Items listed in a dataset
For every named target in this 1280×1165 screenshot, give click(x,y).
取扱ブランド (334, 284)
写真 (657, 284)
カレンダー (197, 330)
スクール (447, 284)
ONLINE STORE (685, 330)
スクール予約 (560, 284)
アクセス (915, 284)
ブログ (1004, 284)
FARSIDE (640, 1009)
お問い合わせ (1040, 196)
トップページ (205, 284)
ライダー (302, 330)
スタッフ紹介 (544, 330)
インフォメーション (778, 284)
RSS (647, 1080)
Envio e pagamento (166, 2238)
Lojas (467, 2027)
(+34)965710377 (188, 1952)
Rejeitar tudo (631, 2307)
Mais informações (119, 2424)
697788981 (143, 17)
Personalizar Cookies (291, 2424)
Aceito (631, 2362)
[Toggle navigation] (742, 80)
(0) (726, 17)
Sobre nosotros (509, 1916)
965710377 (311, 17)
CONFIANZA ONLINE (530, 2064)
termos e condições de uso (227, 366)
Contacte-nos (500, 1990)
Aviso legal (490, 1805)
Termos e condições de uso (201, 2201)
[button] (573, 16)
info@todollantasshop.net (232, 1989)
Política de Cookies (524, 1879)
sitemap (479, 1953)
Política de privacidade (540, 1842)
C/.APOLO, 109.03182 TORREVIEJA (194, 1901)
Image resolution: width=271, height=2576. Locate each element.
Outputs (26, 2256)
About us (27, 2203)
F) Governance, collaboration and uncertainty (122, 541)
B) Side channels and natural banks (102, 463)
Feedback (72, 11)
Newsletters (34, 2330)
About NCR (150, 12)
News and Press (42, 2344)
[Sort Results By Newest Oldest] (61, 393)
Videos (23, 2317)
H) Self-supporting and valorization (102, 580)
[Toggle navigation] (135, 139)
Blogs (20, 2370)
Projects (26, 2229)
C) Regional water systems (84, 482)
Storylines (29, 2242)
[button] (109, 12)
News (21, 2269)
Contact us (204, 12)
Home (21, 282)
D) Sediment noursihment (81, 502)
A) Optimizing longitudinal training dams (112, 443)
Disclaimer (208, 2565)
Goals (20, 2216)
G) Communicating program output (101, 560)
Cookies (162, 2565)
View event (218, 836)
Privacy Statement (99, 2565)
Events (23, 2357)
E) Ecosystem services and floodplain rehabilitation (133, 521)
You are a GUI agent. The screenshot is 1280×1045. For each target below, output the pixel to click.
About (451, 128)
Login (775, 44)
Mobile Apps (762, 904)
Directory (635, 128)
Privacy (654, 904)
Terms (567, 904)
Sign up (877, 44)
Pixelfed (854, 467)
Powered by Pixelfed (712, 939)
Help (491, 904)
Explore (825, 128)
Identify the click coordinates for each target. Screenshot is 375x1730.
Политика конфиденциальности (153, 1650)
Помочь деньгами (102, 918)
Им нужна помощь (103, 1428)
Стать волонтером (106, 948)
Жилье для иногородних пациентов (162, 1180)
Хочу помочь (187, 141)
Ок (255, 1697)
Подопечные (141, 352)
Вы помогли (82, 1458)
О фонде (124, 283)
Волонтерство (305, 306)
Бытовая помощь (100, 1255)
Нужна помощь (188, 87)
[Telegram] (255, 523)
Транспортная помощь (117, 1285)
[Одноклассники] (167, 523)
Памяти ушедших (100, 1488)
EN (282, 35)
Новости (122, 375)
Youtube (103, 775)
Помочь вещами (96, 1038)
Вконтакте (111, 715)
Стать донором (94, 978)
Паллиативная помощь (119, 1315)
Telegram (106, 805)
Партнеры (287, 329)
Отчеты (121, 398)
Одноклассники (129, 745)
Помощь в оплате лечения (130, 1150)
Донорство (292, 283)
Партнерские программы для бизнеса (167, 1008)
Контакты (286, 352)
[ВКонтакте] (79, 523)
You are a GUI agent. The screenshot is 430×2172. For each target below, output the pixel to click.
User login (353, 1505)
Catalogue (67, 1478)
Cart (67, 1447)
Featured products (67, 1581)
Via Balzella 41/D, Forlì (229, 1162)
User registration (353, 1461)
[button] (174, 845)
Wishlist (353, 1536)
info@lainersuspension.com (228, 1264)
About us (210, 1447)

- _Task objective_
The required output is every line above from the one with "(0) (726, 17)" down to the one with "Sign up (877, 44)", restated word for word, ends included.

- _Completed exercise_
(0) (726, 17)
Sobre nosotros (509, 1916)
965710377 (311, 17)
CONFIANZA ONLINE (530, 2064)
termos e condições de uso (227, 366)
Contacte-nos (500, 1990)
Aviso legal (490, 1805)
Termos e condições de uso (201, 2201)
[button] (573, 16)
info@todollantasshop.net (232, 1989)
Política de Cookies (524, 1879)
sitemap (479, 1953)
Política de privacidade (540, 1842)
C/.APOLO, 109.03182 TORREVIEJA (194, 1901)
Image resolution: width=271, height=2576. Locate each element.
Outputs (26, 2256)
About us (27, 2203)
F) Governance, collaboration and uncertainty (122, 541)
B) Side channels and natural banks (102, 463)
Feedback (72, 11)
Newsletters (34, 2330)
About NCR (150, 12)
News and Press (42, 2344)
[Sort Results By Newest Oldest] (61, 393)
Videos (23, 2317)
H) Self-supporting and valorization (102, 580)
[Toggle navigation] (135, 139)
Blogs (20, 2370)
Projects (26, 2229)
C) Regional water systems (84, 482)
Storylines (29, 2242)
[button] (109, 12)
News (21, 2269)
Contact us (204, 12)
Home (21, 282)
D) Sediment noursihment (81, 502)
A) Optimizing longitudinal training dams (112, 443)
Disclaimer (208, 2565)
Goals (20, 2216)
G) Communicating program output (101, 560)
Cookies (162, 2565)
View event (218, 836)
Privacy Statement (99, 2565)
Events (23, 2357)
E) Ecosystem services and floodplain rehabilitation (133, 521)
You are a GUI agent. The screenshot is 1280×1045. For each target below, output the pixel to click.
About (451, 128)
Login (775, 44)
Mobile Apps (762, 904)
Directory (635, 128)
Privacy (654, 904)
Terms (567, 904)
Sign up (877, 44)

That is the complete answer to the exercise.